Aber vollziehen sich musikalische Bildungsprozesse nicht auch in staubigen Hüt­ten irgendwo in Afrika oder in Räumen mit abblätterndem Putz wie in Venezuelas „El Sistema“? In einer internationalen ­empirischen Untersuchung zur Qualität künstlerischer Bildung von Anne Bamford aus dem Jahr 2010 (siehe Kasten „Literatur“) erwies sich die Lernumgebung zwar nicht als der wichtigste Faktor für das Lernergebnis; andere Faktoren, allen voran die Persönlichkeit und das methodisch-­didaktische Vorgehen der Lehrkraft, erwiesen sich als wichtiger. Dennoch weist Bamford darauf hin, dass, auch wenn Lehrkräfte unter schwierigen Raumbedingungen arbeiten und dabei teils beeindruckende Ergebnisse künstlerischer Bildung erzielen, dies keineswegs eine gute Lösung ist und für die Lehrkräfte eine große Belastung darstellt. Für Bamford gehören daher zu einem guten Programm künstle­rischer Bildung auch gut ausgestattete ­Unterrichtsräume als Bestandteil günstiger äußerer Bedingungen. Und nur bei günstigen äußeren Bedingungen können künst­lerische Programme eine hohe Bildungsqualität erreichen.
Dabei muss auch berücksichtigt werden, dass sich Raumstandards nach den in einem Land üblichen Raumverhältnissen richten: Wenn der größte Teil der Bevölkerung in Lehmhütten lebt, dies also die herrschende Normalität ist, wird auch ein ärmlich ausgestatteter Unterrichtsraum mit bröckelndem Putz weniger störend ins Gewicht fallen als in einem reichen Land wie Deutschland, in dem der Wohnstandard erheblich höher ist. Musik kann sich zwar überall ereignen. Aber ein optimal gestalteter Raum kann dazu beitragen, dass nicht irgendein, sondern das bestmögliche Ergebnis erzielt wird.
Bedenkt man, dass – wie die Lernforschung uns lehrt – Emotion, Motivation und Lernen eng zusammenhängen, so scheint die Gestaltung des Unterrichtsraums, wenn auch nicht der wichtigste Lernfaktor, zumindest auch nicht unerheblich zu sein. Hermann Rauhe meinte dazu 2003: „Die Lust am Lernen wird nicht nur durch das Lernen und Üben im Flow gefördert, sondern auch durch die Schaffung kreativer Bedingungen wie z.
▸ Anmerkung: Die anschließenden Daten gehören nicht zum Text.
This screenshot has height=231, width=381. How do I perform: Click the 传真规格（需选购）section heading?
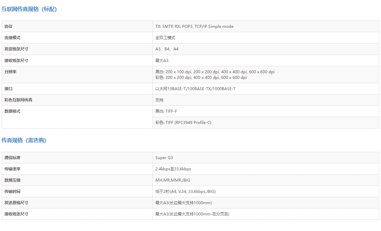pyautogui.click(x=24, y=141)
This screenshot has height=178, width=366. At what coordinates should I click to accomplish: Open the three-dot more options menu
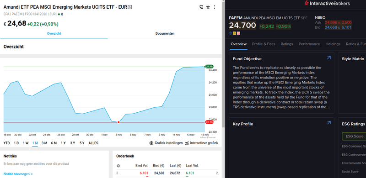click(x=215, y=7)
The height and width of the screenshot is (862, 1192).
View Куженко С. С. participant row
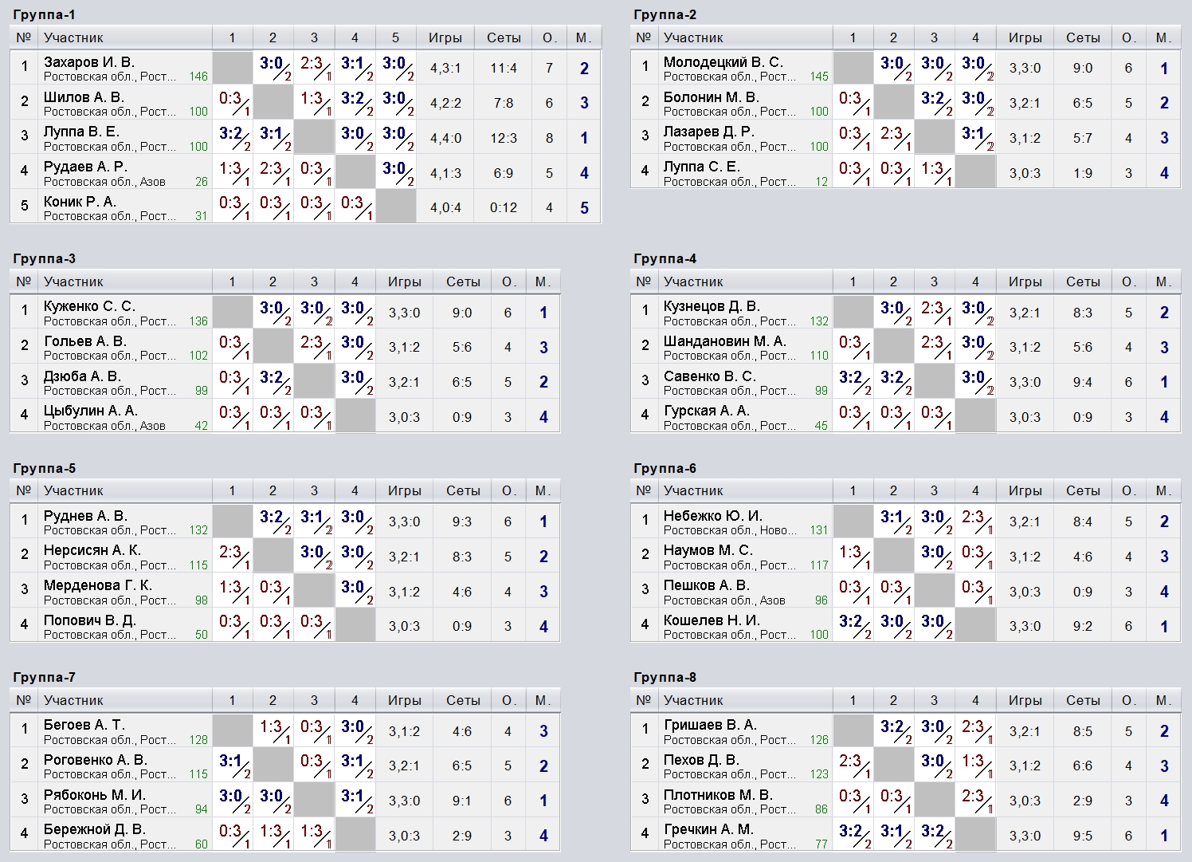284,313
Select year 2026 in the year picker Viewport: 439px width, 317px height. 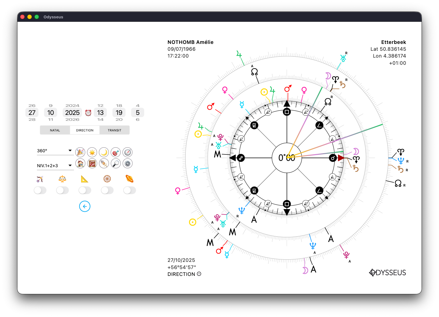click(72, 120)

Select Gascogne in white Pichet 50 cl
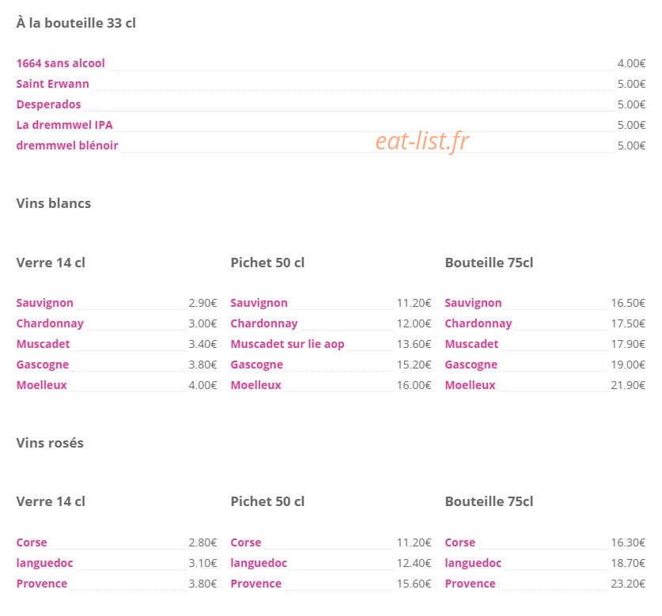(257, 365)
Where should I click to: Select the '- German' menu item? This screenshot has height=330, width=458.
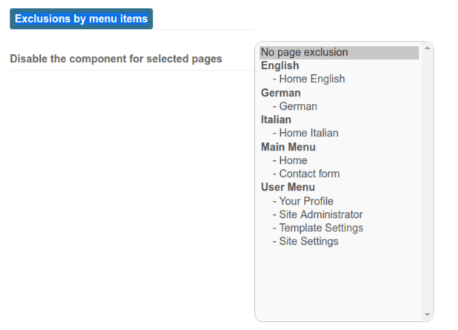[x=339, y=106]
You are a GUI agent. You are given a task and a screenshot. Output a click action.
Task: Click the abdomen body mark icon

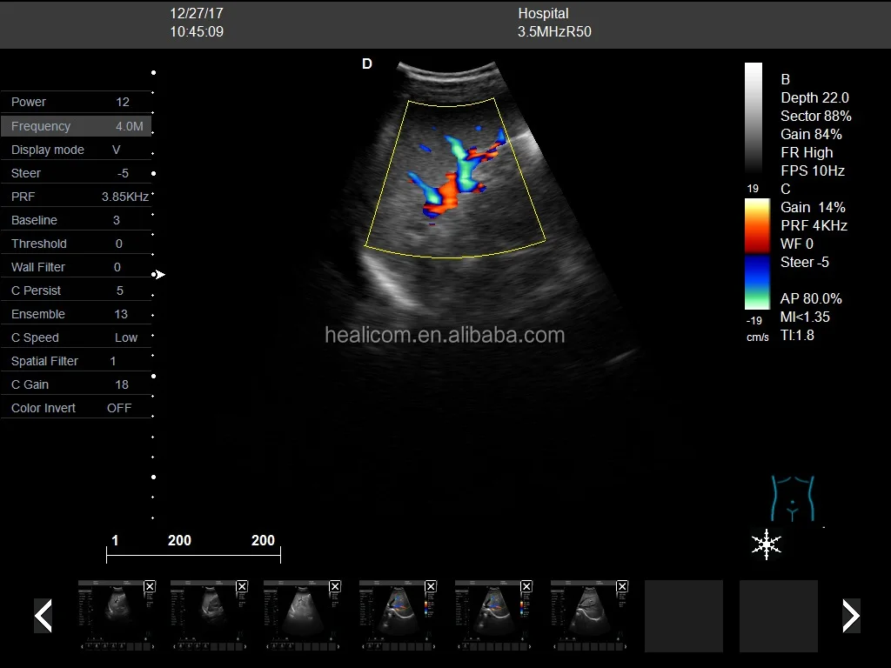click(x=792, y=498)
B. motivierender Unterrichtsräume, deren Raumgestaltung, Licht, Farbgestaltung und Mobiliar nach lernbiologischen und motivationspsychologischen Gesichtspunkten erfolgt.“ Und Alfred Holzbrecher von der Pädagogischen Hochschule Heidelberg schlägt für den Bereich der allgemein bildenden Schule vor, Unterrichtsräume so zu gestalten, dass die Art der Gestaltung und die verwendeten Materialien den Menschen wertschätzen. Licht und Farbe sollen als wichtige Gestaltungselemente eingesetzt, Akustik, Luft und Raumklima berücksichtigt werden. „Die Räume haben ein Ambiente, das umhüllt und gleichzeitig frei lässt.“ (siehe Kasten „Literatur“)

Faktoren der Raumgestaltung

Zur Gestaltung von Lernsituationen in einem Raum tragen Faktoren bei, die in verschiedenem Ausmaß und situationsabhängig (je nachdem, wo man unterrichtet) beeinflussbar sind:

– Raumgröße: Während man sich in einem sehr kleinen Unterrichtsraum beengt fühlt, kann in einem sehr großen Raum das Gegenteil der Fall sein: Man fühlt sich „verloren“.
Unterrichtet man z. B. in einem Klassenraum im Einzelunterricht, so kann man die vorhandenen Möbel dazu benutzen, die Raumfläche anders aufzuteilen und sich kleinere Ecken oder Nischen zu schaffen.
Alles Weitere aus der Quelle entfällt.